For several reasons this publication is important to my own work. To begin with, it presents some history on standardized testing in the early twentieth century. Essentially, though, it is about the concept of measurement, and its abuses by psychologists and other social scientists. I am not interested in the abuses themselves, only insofar as they can have serious consequences as regards the ways we think it is just to test pupil achievement. The designer of achievement test items should make it clear how it is that these items measure what it is intended they should measure, and what the arguments for the intention are in the first place.

Another reason I should be interested in this work by Joel Michell is because of the spa-model: strategic preparation for achievement tests. A host of measurement issues is at stake in this model; I very urgently need to make it clear what they are, and how they affect the model itself, or its application in the search for optimal achievement testing.

Preface

"This book is about an error, an error in scientific method fundamental to quatitative psychology." (p. xi) This error, and another one put on top of it, became locked in in scientific practice. Michell sets out to research how this was possible, an exercise in philosophy of science. This looks interesting to me, but the point in studying these errors and their development is in being able from now on to avoid them: will the work of Michell make such a thing possible? Does the error really touch on educational measurement?

This is a very difficult book to read because of its message and organization. OK, it is about an error, so what? Show me this error and its consequences, and I will follow your explanation as to its origins and development. Michell does not seem to do this. I expect him to explain first what the error might mean for people being tested, or for particular kinds of decisions based on testscores. Instead, he tells us how mistaken de godfathers of psychometrics have been in their use ot the concept of measurement. In particular I want to know in what way 'educational measurement' (such as in Linn, 1989), might be 'in error.' So I first will check whether and where Michell tells me what might be this error in the SAT I or in its uses. If I do not find it, I will look into other publications of Michell for answers. Or publications about the work of Michell. Or the brilliant but equally difficult article by Lumsden in the Annual Review of Psychology 1975 or there about. Only then will I go on annotating the text of Michell.

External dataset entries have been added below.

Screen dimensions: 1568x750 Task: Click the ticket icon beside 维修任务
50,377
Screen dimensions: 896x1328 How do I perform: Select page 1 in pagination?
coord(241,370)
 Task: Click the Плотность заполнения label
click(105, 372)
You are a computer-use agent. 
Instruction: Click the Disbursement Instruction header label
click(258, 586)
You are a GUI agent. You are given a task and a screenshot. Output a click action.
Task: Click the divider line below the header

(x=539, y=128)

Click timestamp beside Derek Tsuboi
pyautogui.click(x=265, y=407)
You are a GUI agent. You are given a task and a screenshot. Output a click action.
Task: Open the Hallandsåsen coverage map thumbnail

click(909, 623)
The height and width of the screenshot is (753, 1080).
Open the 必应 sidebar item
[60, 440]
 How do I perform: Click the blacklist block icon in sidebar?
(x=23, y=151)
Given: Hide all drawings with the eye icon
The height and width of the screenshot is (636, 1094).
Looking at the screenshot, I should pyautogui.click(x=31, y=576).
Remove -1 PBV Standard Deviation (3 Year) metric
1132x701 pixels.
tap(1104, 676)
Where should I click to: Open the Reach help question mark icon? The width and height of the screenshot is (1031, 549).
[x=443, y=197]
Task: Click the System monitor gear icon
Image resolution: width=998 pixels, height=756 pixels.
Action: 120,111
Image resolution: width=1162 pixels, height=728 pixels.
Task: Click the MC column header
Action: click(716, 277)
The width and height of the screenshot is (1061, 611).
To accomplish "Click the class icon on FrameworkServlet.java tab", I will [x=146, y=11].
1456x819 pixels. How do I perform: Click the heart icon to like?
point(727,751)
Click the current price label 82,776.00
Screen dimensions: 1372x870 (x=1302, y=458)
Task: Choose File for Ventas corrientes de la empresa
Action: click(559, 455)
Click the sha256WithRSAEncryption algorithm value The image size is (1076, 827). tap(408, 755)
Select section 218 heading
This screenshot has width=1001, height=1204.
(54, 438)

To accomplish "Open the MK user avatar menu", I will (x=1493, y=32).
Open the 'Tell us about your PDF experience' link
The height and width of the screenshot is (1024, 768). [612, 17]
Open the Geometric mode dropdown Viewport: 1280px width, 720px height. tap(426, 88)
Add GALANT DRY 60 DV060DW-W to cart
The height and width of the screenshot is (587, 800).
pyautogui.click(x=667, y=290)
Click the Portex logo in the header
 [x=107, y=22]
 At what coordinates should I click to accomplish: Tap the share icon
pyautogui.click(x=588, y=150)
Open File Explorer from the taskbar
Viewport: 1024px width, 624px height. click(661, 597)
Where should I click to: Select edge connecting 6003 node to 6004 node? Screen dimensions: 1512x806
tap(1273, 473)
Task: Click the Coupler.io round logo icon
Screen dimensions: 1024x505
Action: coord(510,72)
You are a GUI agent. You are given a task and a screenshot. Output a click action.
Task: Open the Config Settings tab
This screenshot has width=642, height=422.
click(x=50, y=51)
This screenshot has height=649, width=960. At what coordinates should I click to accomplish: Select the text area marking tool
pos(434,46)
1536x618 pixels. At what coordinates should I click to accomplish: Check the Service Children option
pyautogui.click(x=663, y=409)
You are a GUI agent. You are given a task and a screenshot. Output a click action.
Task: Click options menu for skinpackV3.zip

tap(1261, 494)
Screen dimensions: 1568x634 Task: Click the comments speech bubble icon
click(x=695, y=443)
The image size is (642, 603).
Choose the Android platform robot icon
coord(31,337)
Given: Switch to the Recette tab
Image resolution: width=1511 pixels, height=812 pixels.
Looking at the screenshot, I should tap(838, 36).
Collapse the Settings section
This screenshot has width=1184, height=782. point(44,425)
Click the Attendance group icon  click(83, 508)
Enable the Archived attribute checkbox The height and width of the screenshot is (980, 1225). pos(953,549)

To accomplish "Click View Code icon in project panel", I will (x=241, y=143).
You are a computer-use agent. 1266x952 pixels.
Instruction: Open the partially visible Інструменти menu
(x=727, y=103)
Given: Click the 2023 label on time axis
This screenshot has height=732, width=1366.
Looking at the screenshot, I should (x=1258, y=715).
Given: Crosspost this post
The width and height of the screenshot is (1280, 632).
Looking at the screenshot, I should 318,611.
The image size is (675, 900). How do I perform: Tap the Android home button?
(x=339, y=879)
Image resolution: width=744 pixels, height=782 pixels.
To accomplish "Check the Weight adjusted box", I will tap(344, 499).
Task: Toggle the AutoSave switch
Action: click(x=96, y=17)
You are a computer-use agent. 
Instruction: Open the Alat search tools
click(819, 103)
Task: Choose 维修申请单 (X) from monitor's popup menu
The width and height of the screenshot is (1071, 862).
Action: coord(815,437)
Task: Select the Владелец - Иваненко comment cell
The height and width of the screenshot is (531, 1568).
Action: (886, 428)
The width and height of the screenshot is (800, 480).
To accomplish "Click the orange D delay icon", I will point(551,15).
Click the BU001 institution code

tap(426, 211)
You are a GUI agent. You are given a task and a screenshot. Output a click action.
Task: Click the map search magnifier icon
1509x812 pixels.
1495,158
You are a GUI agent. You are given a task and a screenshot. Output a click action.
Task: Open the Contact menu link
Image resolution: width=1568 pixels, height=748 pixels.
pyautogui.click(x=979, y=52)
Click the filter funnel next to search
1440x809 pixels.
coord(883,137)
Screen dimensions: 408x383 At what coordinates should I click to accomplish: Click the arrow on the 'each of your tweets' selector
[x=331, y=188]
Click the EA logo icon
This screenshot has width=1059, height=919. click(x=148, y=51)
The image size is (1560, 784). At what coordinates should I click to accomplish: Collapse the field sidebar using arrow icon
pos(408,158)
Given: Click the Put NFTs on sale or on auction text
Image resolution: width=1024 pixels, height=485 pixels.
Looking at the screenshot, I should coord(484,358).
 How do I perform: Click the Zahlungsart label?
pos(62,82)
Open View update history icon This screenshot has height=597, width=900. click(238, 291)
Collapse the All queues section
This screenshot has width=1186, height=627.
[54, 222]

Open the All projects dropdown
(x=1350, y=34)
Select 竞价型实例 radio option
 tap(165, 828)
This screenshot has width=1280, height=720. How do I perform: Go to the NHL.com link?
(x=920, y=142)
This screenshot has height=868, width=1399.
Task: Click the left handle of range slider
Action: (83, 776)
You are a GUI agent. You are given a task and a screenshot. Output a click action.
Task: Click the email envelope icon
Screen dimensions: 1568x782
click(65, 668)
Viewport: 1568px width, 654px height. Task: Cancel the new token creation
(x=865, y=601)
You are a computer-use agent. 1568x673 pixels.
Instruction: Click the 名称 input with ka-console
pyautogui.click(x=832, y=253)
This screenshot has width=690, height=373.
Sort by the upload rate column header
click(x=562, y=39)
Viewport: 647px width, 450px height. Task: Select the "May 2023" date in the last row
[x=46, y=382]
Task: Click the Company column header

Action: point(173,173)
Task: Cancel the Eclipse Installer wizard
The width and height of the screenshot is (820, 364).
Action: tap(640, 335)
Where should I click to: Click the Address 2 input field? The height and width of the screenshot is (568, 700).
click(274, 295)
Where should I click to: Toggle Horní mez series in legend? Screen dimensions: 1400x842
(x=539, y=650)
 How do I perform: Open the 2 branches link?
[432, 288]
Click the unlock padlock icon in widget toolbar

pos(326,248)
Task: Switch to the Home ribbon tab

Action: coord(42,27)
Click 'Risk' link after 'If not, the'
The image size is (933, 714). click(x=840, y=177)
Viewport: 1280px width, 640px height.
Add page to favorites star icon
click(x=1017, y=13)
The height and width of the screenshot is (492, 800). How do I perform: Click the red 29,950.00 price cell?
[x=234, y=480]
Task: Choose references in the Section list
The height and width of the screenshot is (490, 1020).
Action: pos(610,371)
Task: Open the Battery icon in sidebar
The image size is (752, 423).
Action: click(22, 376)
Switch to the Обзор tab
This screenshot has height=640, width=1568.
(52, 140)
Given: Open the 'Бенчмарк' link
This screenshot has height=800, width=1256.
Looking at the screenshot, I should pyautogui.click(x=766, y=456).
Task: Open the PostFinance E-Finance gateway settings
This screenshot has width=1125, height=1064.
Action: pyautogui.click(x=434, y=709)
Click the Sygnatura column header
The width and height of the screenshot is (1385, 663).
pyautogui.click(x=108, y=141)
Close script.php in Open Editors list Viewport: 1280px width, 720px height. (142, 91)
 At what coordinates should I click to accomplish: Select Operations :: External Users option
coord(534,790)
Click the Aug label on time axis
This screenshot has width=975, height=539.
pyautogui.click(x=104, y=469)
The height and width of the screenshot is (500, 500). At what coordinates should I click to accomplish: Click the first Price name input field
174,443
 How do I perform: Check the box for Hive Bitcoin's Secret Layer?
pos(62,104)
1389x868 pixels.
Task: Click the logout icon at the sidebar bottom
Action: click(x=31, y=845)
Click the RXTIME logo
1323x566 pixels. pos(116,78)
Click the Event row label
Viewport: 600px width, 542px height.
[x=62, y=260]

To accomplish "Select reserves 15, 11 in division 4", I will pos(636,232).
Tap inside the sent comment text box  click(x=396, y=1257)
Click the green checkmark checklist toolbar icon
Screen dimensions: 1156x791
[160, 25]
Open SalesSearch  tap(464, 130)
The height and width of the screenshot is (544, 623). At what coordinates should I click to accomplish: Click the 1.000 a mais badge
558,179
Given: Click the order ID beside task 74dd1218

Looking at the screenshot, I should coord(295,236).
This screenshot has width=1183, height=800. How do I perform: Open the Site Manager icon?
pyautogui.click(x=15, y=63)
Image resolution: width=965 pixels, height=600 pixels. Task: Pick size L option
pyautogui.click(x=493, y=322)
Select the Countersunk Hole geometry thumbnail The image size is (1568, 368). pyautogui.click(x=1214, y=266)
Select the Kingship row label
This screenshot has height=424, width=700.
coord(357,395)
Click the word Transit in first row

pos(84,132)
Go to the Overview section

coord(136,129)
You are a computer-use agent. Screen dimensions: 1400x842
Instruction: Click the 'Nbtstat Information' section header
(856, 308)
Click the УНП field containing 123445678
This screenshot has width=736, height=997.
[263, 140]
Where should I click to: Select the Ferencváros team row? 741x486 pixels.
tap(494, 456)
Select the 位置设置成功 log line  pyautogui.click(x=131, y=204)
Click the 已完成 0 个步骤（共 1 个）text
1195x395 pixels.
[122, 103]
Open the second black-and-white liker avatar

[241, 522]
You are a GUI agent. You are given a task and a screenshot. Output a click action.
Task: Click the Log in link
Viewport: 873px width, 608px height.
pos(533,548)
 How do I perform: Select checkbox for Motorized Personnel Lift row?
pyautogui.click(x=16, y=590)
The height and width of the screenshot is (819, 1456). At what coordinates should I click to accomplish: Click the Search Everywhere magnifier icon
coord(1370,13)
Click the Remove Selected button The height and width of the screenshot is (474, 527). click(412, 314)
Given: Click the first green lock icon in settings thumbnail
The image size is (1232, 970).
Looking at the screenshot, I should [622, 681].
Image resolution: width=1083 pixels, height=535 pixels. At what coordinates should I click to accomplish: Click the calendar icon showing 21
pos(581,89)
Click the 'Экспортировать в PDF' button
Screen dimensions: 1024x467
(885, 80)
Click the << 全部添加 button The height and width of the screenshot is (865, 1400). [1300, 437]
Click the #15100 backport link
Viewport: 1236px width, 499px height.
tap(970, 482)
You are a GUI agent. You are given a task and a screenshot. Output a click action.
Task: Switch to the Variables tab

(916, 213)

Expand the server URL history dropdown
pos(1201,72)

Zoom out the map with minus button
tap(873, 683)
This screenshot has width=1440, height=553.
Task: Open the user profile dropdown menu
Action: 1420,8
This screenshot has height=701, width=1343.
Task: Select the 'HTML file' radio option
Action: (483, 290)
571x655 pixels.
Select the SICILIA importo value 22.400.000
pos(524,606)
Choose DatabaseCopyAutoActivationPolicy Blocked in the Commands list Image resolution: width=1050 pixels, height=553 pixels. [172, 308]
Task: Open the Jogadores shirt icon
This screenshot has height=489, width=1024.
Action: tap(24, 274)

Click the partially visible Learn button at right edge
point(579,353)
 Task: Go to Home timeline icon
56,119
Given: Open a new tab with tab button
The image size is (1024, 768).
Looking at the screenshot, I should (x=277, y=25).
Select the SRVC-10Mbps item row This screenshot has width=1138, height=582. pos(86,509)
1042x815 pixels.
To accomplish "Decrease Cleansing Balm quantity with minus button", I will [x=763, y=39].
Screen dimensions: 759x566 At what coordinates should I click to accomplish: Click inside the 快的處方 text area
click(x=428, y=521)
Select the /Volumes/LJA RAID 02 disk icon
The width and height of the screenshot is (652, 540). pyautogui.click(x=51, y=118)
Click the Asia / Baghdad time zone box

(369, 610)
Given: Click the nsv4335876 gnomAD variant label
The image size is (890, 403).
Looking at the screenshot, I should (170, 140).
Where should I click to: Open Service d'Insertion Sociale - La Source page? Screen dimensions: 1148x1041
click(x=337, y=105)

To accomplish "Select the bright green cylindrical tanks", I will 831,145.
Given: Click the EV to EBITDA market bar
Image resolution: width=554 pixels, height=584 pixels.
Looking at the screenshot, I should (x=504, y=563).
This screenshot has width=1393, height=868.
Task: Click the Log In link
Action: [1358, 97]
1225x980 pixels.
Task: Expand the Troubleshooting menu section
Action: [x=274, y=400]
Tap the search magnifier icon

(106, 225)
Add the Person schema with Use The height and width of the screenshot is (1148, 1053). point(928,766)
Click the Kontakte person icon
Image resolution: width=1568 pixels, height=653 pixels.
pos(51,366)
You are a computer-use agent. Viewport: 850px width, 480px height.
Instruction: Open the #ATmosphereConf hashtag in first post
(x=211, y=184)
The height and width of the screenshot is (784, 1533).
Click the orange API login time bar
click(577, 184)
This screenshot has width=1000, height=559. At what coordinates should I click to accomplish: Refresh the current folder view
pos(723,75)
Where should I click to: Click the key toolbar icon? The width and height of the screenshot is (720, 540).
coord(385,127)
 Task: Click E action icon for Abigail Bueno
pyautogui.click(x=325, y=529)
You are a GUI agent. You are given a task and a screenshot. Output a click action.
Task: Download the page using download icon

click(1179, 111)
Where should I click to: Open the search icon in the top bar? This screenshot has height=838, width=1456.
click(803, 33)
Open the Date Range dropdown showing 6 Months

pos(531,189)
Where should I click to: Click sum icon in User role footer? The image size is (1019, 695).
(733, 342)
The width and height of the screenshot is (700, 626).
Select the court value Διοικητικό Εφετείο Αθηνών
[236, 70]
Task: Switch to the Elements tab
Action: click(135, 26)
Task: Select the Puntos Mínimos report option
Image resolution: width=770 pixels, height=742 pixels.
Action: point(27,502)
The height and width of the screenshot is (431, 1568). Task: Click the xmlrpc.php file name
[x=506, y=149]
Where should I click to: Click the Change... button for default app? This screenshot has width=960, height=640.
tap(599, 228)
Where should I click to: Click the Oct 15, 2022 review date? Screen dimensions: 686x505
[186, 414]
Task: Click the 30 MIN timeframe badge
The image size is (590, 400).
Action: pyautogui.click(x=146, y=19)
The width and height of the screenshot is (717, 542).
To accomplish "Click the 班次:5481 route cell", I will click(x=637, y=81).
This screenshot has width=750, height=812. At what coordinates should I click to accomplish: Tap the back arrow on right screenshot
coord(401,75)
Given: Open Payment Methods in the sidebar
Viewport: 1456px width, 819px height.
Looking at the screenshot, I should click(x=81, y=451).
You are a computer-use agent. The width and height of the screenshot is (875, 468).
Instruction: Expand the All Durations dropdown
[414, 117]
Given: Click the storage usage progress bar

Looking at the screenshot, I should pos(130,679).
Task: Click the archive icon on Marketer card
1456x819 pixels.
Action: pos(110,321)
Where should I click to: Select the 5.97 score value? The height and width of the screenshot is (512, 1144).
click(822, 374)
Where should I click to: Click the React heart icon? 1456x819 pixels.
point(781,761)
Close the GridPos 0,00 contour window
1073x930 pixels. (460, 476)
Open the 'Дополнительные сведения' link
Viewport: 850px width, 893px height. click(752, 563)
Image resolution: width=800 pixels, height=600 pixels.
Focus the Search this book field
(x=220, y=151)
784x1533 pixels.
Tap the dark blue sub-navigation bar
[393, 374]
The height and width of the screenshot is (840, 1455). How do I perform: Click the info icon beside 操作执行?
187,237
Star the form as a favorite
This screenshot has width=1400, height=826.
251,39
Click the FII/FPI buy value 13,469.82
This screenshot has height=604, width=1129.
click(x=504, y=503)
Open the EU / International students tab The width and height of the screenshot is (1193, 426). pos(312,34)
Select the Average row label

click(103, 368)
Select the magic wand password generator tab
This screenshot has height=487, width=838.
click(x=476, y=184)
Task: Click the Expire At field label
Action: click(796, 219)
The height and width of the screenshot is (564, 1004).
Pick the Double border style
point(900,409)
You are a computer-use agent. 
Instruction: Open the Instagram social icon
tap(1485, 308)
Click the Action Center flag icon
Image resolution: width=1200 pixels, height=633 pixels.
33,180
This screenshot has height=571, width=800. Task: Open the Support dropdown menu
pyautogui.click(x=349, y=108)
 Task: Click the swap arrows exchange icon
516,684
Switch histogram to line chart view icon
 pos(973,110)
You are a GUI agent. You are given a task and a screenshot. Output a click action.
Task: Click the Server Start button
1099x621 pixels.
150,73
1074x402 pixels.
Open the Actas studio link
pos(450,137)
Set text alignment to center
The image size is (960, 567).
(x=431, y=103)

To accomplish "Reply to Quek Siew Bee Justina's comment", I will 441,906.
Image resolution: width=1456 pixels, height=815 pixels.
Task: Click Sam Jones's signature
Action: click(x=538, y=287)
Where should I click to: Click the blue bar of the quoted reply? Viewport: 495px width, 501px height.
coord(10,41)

Some answers to these questions are given on pages 159-161.
"If all that a particular level of general ability means, employing Comrey's principle [numbers are used to represent the results of certain operations that have been performed], is a performance of a certain class, then the concept of general ability cannot be invoked to explain performance of that kind because the explanation and that what is to be explained are the same. In so far as a scientific explanation of some effect identifies causes and in so far as cause and effect must always be logically distinct occurrences, theoretical quantities defined by Comrey's principle fail as explanatory concepts. (p. 159)
The figure (used in Test item design' html) shows how psychologists like to see things. The point is, the intelligence concept is defined in terms of observable behavior/testscores. This kind of pseudo-theory does not explain anything, it is circular.
Cronbach and Gleser 1957:
"As Cronbach and Gleser (1957) later came to acknowledge, the usefulness of tests in predictive or decision-making contexts is an issue independent of whether or not tests measure psychological attributes. Cronbach and Gleser advocated replacing the 'measurement model' by the 'decision theory model' and, while this recommendation may have value in specific, practical contexts, the issue of whether or not such tests measure anything remains a genuine scientific issue. As already noted, discovering that a particular mental test is useful in a particular context raises the scientific issue of why that should be so, but in and of itself, it does not contribute towards settling that scientific issue and, certainly, does not imply that anything is measured." (p. 159-160)
One such practical context, without doubt, is assessment in education (a better term than 'educational measurement.'). In educational assessment psychometrics should be exchanged for decision theory (my conclusion. Michell does not explicitly address educational assessment issues as such).
History is clear on this point: psychologists have opted for clinging to the concept of tests as measurements, following the lead of Stevens, instead of the pragmatic approach of Cronbach and Gleser, acknowledging that mental tests, for the time being, do not qualify as measurements (and dropping the rhetoric of 'measurements' or 'theory of mental test scores').
On pp 160-161 Michell reveals how Stevens manipulated Campbells statements in the Stevenson commission in a fraudulent way (not the term Michell uses, at least not in this place).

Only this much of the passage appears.